Activity: In the listing that follows, locate the line containing "Toggle bold formatting" and the line containing "Given: Click the green plus to add Diagnosis". Retype exactly those two lines and every line between them, and nothing more.

Given records:

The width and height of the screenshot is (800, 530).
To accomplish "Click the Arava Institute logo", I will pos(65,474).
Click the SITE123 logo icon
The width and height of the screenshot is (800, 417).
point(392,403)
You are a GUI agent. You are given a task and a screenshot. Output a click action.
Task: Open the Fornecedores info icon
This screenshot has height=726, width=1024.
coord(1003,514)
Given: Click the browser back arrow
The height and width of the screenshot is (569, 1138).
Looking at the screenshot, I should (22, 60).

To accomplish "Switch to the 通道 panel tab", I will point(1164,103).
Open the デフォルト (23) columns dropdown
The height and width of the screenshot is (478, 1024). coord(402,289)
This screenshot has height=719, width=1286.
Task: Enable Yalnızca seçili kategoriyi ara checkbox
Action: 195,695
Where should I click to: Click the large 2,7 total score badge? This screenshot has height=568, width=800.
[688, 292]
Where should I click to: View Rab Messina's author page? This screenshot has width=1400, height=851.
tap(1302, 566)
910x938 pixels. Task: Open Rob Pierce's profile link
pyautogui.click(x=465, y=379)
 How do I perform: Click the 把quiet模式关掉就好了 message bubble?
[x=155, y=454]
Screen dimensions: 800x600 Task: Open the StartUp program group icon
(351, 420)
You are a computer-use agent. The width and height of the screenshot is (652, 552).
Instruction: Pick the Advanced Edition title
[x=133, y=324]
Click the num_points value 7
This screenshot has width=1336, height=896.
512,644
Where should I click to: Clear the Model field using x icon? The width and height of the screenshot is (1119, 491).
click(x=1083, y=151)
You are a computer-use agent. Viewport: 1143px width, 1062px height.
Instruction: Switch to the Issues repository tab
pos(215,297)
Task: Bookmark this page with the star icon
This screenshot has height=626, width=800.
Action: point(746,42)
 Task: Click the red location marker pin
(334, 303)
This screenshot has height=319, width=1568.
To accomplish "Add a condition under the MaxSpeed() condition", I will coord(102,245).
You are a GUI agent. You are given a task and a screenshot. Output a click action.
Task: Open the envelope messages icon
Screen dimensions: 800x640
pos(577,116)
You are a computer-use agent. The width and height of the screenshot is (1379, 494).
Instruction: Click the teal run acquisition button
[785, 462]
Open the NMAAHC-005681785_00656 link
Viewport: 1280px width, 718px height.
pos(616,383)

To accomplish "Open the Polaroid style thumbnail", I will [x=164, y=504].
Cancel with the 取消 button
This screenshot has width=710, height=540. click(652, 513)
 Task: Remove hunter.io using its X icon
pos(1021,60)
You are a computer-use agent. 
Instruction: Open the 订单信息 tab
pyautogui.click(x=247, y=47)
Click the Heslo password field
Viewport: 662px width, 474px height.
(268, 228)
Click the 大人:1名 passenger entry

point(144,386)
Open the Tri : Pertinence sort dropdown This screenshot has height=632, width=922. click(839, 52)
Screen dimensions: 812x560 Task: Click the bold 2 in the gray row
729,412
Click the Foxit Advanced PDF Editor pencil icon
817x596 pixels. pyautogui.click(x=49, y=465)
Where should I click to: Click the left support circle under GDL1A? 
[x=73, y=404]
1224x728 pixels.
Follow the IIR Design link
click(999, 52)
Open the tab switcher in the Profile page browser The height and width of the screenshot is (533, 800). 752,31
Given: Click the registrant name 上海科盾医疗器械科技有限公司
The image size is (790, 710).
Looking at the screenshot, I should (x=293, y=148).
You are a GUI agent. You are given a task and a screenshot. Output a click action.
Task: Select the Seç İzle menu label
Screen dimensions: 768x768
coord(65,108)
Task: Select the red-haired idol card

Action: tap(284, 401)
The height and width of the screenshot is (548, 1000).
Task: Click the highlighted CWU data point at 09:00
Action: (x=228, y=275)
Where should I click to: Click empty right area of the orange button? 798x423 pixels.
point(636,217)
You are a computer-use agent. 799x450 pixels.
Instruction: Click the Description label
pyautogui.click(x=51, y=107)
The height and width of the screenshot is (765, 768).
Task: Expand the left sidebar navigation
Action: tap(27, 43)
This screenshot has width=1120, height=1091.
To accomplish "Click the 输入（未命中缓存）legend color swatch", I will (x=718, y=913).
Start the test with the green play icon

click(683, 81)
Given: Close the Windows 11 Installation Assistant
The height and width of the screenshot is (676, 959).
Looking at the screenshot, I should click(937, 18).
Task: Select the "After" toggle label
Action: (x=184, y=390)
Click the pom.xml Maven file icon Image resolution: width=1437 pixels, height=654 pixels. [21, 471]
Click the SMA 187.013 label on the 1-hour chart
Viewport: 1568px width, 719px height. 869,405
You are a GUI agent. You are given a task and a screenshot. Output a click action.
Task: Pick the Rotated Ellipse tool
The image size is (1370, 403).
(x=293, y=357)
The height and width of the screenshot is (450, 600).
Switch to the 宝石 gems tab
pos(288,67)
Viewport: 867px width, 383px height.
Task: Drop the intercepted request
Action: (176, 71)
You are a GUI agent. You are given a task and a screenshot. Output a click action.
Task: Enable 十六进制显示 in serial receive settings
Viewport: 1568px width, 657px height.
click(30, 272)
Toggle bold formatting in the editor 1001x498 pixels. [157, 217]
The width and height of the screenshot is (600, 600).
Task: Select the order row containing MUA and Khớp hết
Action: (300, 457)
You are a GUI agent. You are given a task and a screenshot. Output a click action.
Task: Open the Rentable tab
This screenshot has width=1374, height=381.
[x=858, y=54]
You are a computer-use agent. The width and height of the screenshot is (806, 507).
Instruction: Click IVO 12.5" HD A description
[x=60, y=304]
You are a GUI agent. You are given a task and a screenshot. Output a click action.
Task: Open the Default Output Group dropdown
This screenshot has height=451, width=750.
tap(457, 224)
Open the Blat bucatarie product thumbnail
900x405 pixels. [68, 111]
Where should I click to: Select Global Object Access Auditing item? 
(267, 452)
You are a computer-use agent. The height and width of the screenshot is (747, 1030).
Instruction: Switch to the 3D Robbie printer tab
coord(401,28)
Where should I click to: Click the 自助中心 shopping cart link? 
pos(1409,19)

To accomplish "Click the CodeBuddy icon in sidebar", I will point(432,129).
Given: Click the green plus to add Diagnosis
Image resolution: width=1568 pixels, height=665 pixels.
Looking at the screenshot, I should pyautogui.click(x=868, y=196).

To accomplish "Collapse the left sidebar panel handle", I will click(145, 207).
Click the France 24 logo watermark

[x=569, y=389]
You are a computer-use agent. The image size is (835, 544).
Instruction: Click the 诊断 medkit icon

Task output:
Toggle bold formatting in the editor 1001x498 pixels. [157, 217]
The width and height of the screenshot is (600, 600).
Task: Select the order row containing MUA and Khớp hết
Action: (300, 457)
You are a GUI agent. You are given a task and a screenshot. Output a click action.
Task: Open the Rentable tab
This screenshot has width=1374, height=381.
[x=858, y=54]
You are a computer-use agent. The width and height of the screenshot is (806, 507).
Instruction: Click IVO 12.5" HD A description
[x=60, y=304]
You are a GUI agent. You are given a task and a screenshot. Output a click action.
Task: Open the Default Output Group dropdown
This screenshot has height=451, width=750.
tap(457, 224)
Open the Blat bucatarie product thumbnail
900x405 pixels. [68, 111]
Where should I click to: Select Global Object Access Auditing item? 
(267, 452)
You are a computer-use agent. The height and width of the screenshot is (747, 1030).
Instruction: Switch to the 3D Robbie printer tab
coord(401,28)
Where should I click to: Click the 自助中心 shopping cart link? 
pos(1409,19)

To accomplish "Click the CodeBuddy icon in sidebar", I will point(432,129).
Given: Click the green plus to add Diagnosis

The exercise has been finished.